In Germania da un decennio abbondante i consumi interni sono in regressione. La moderazione salariale imposta dalle riforme Schroeder-Hartz ha prodotto un panorama lavorativo impoverito che impedisce al consumo interno di reggere gli elevati livelli produttivi. Una capacità produttiva che l’economia tedesca riversa nelle esportazioni, unica dinamica che permette al sistema di reggere la competizione internazionale accumulando profitti che però non vengono ripartiti in casa, attraverso una normale dinamica salariale espansiva in fase di crescita. Oggi i lavoratori tedeschi sono, in proporzione al reddito generale dello Stato, fra i più poveri d’Europa. Povertà che si riflette sulla domanda interna in costante recessione. Lo sviluppo dei mini-jobs, oltretutto, ha consentito artificiosamente di tenere sotto controllo il livello di disoccupazione, che altrimenti sarebbe esploso come e più degli altri paese europei. Considerati dalle statistiche come lavoratori normali, gli schiavi dei mini-jobs vengono contati come occupati anche quando nei fatti non lo sono (il mini-jobs dovrebbe essere, appunto, un “piccolo lavoro”, un avviamento alla mansione lavorativa che poi andrebbe stabilizzata: solo da allora dovrebbe considerarsi un lavoratore come occupato). Senza tale strumento, insomma, la disoccupazione tedesca schizzerebbe ben sopra il 15%, in linea con gli altri paesi europei.

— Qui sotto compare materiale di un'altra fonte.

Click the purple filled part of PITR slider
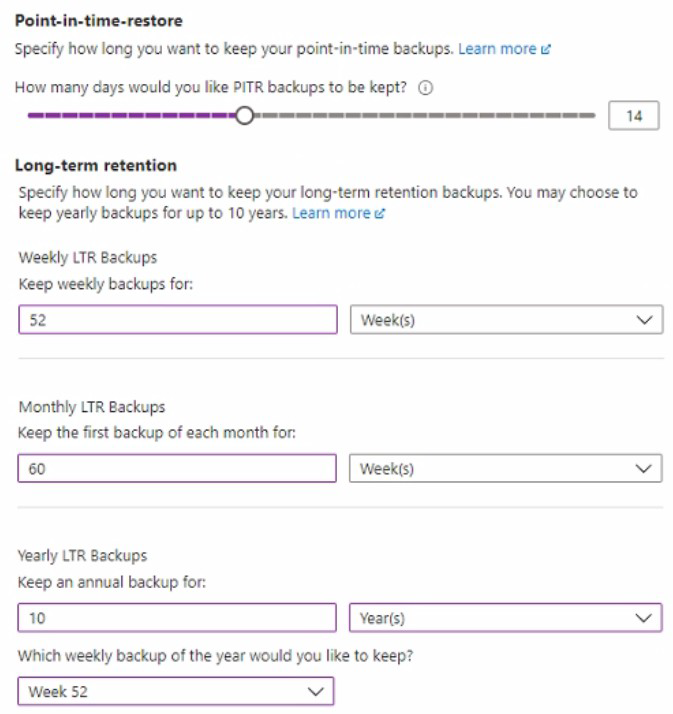The height and width of the screenshot is (714, 673). coord(130,116)
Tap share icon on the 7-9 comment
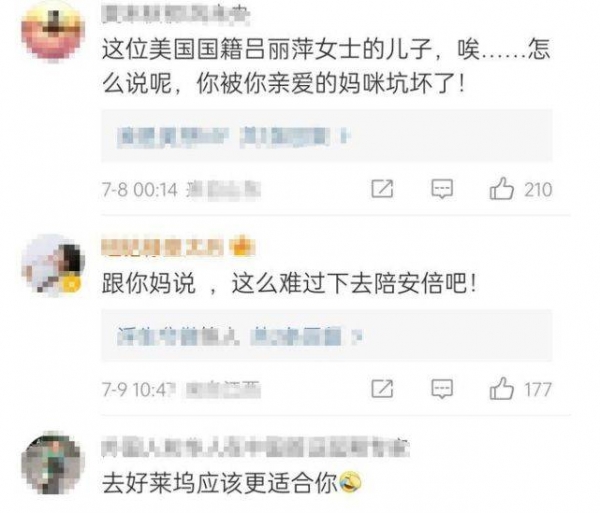Screen dimensions: 600x513 pos(382,389)

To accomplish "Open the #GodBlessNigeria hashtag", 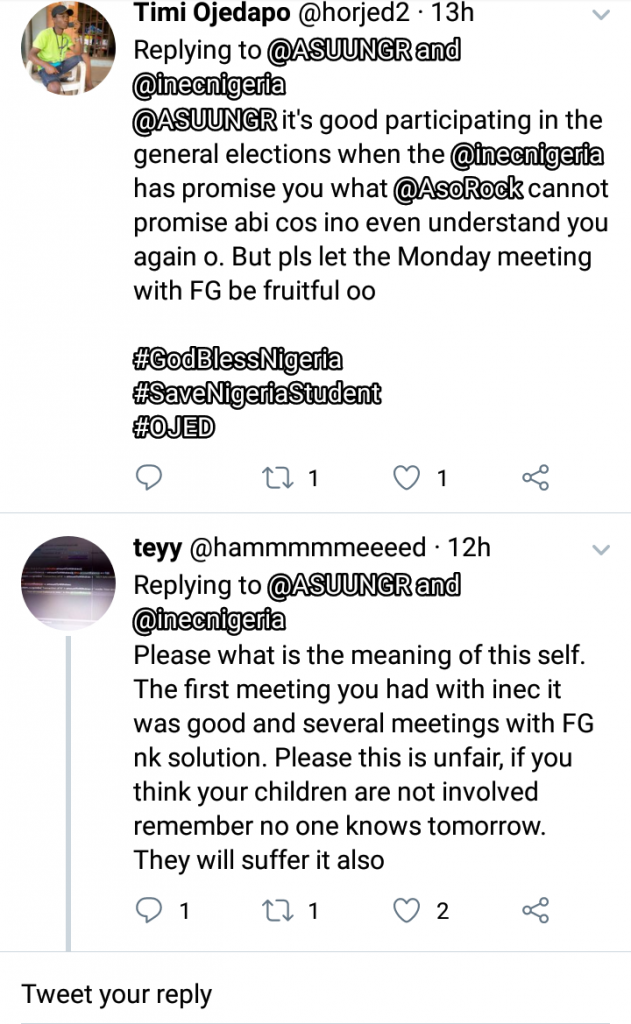I will click(x=237, y=358).
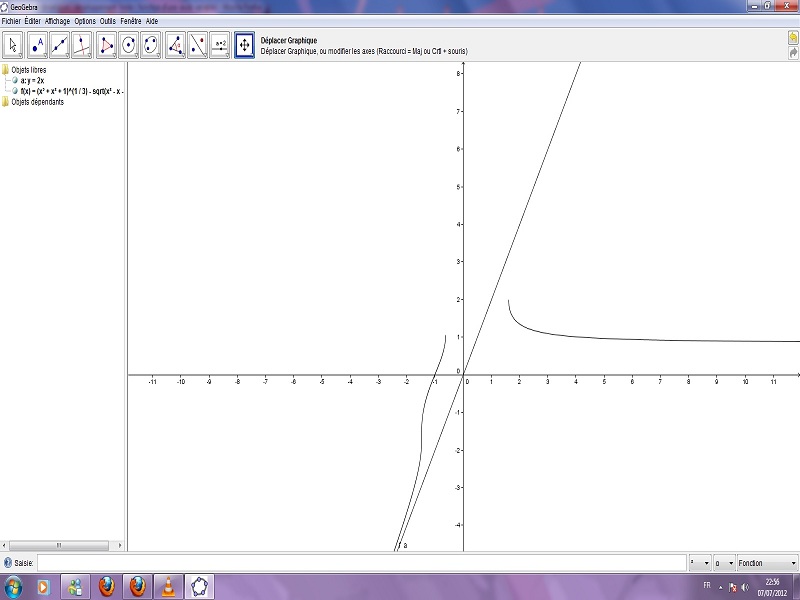The image size is (800, 600).
Task: Pick the Polygon tool
Action: pos(106,44)
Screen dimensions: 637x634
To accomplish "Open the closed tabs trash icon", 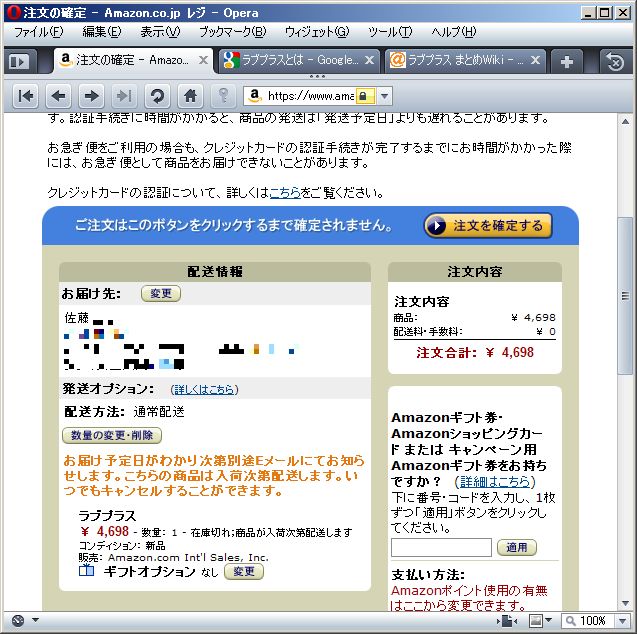I will coord(616,61).
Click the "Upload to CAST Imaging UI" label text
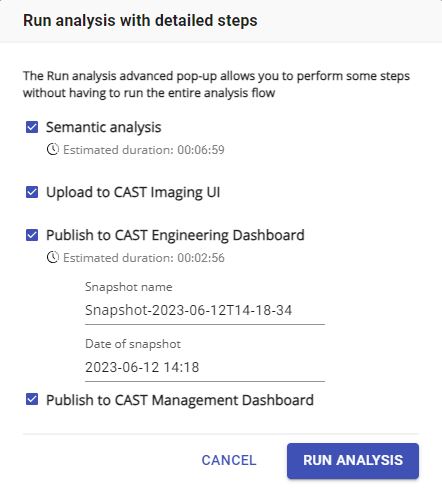442x492 pixels. point(133,192)
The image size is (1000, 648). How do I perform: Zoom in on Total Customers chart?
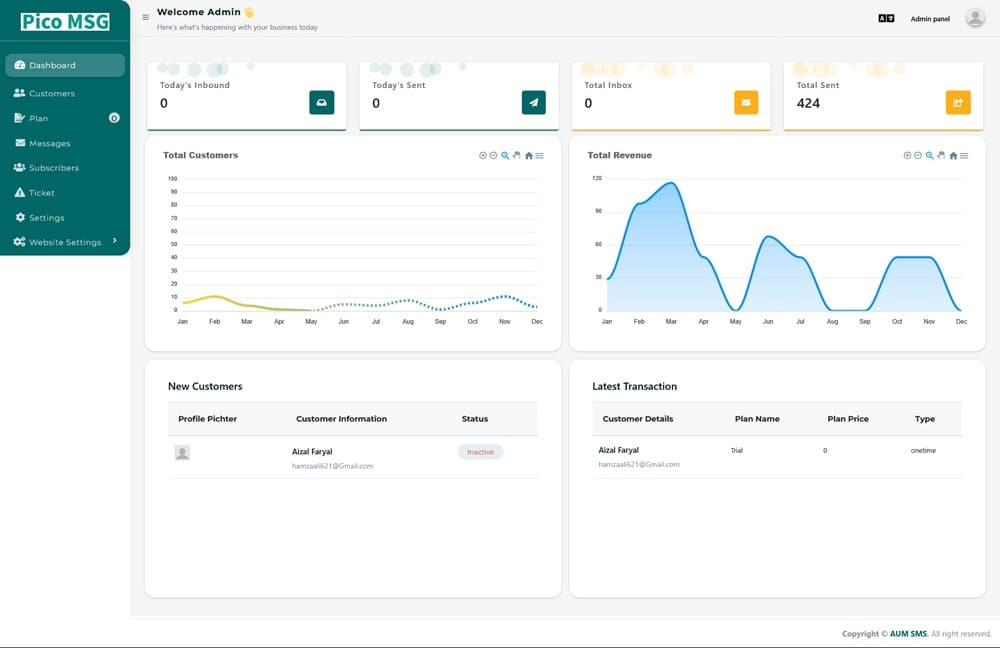point(483,156)
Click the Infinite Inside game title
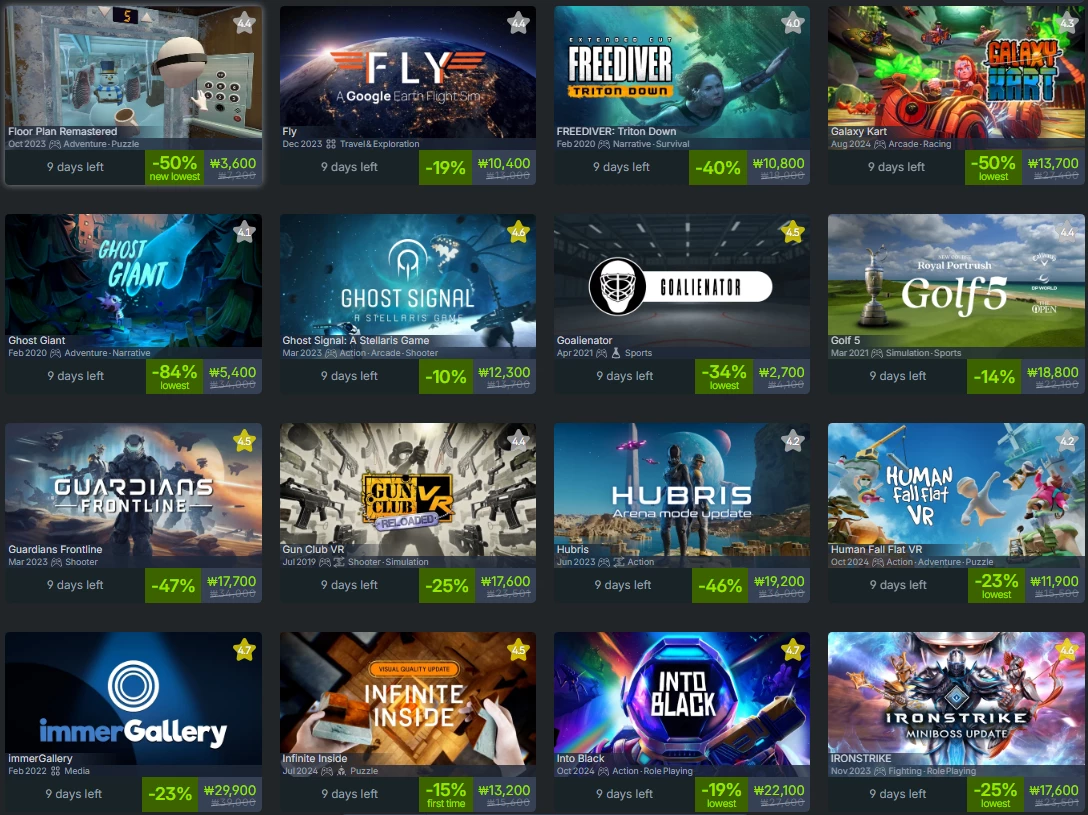The height and width of the screenshot is (815, 1088). coord(314,759)
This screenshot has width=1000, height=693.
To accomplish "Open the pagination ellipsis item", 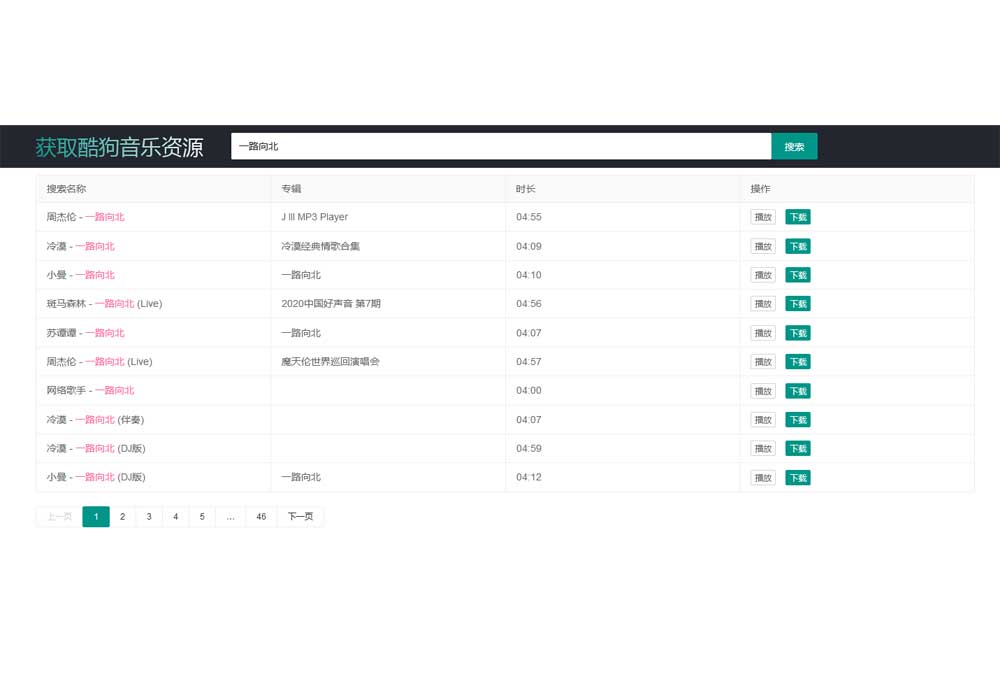I will point(230,517).
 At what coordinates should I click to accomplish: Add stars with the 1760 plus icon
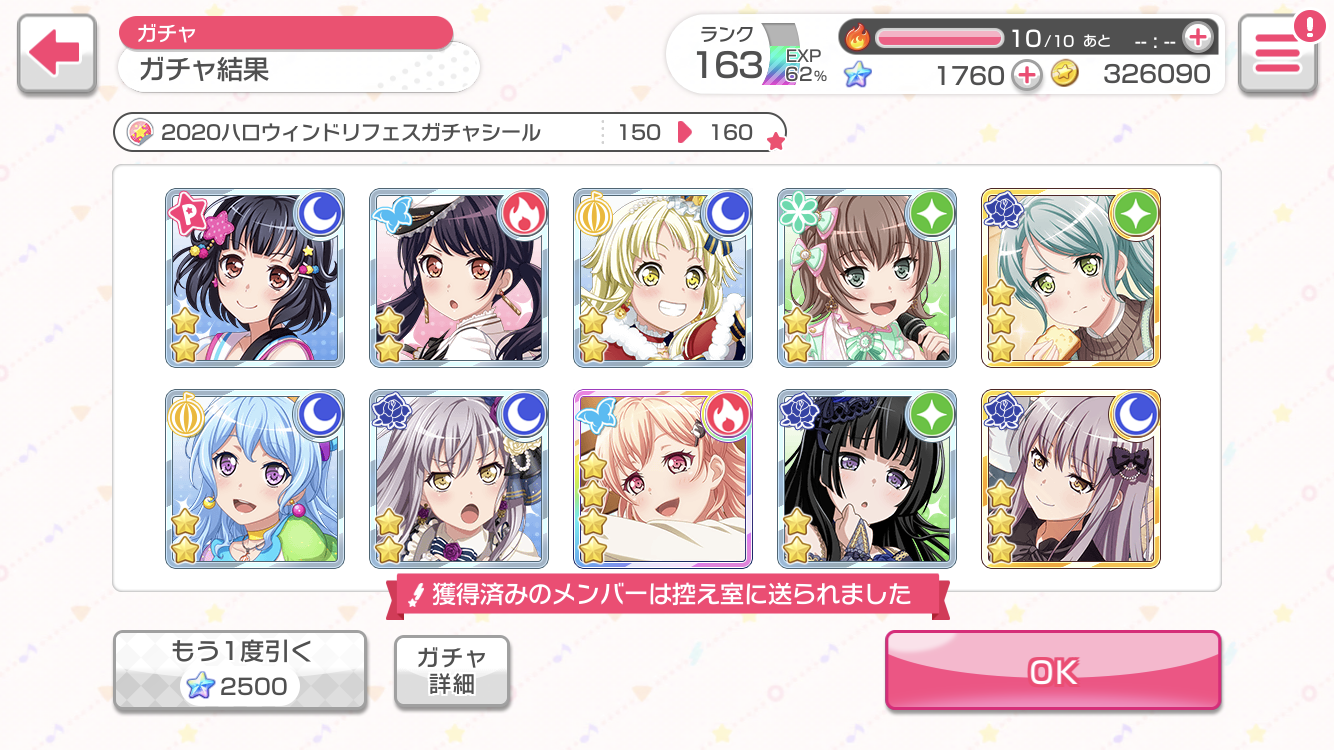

Tutto questo, che ribadiamo è possibile solo grazie ad una costruzione economica – l’Unione Europea – che garantisce alla Germania di servirsi di una moneta relativamente debole rispetto al Marco, di usufruire di territori uniti economicamente tali da poter essere sfruttati dall’economia egemone, dimostra che il modello tedesco tende alla povertà generalizzata, al trasferimento delle risorse pubbliche nelle mani private, e come riflesso sovrastrutturale ad un regime di perenne post-democrazia, in cui quote sempre maggiori di sfruttati vengono impossibilitati ad una qualsiasi ipotesi di condivisone delle lotte e dei destini, dunque incapaci di essere rappresentati politicamente. Uno scenario apocalittico ma molto prossimo alla realizzazione.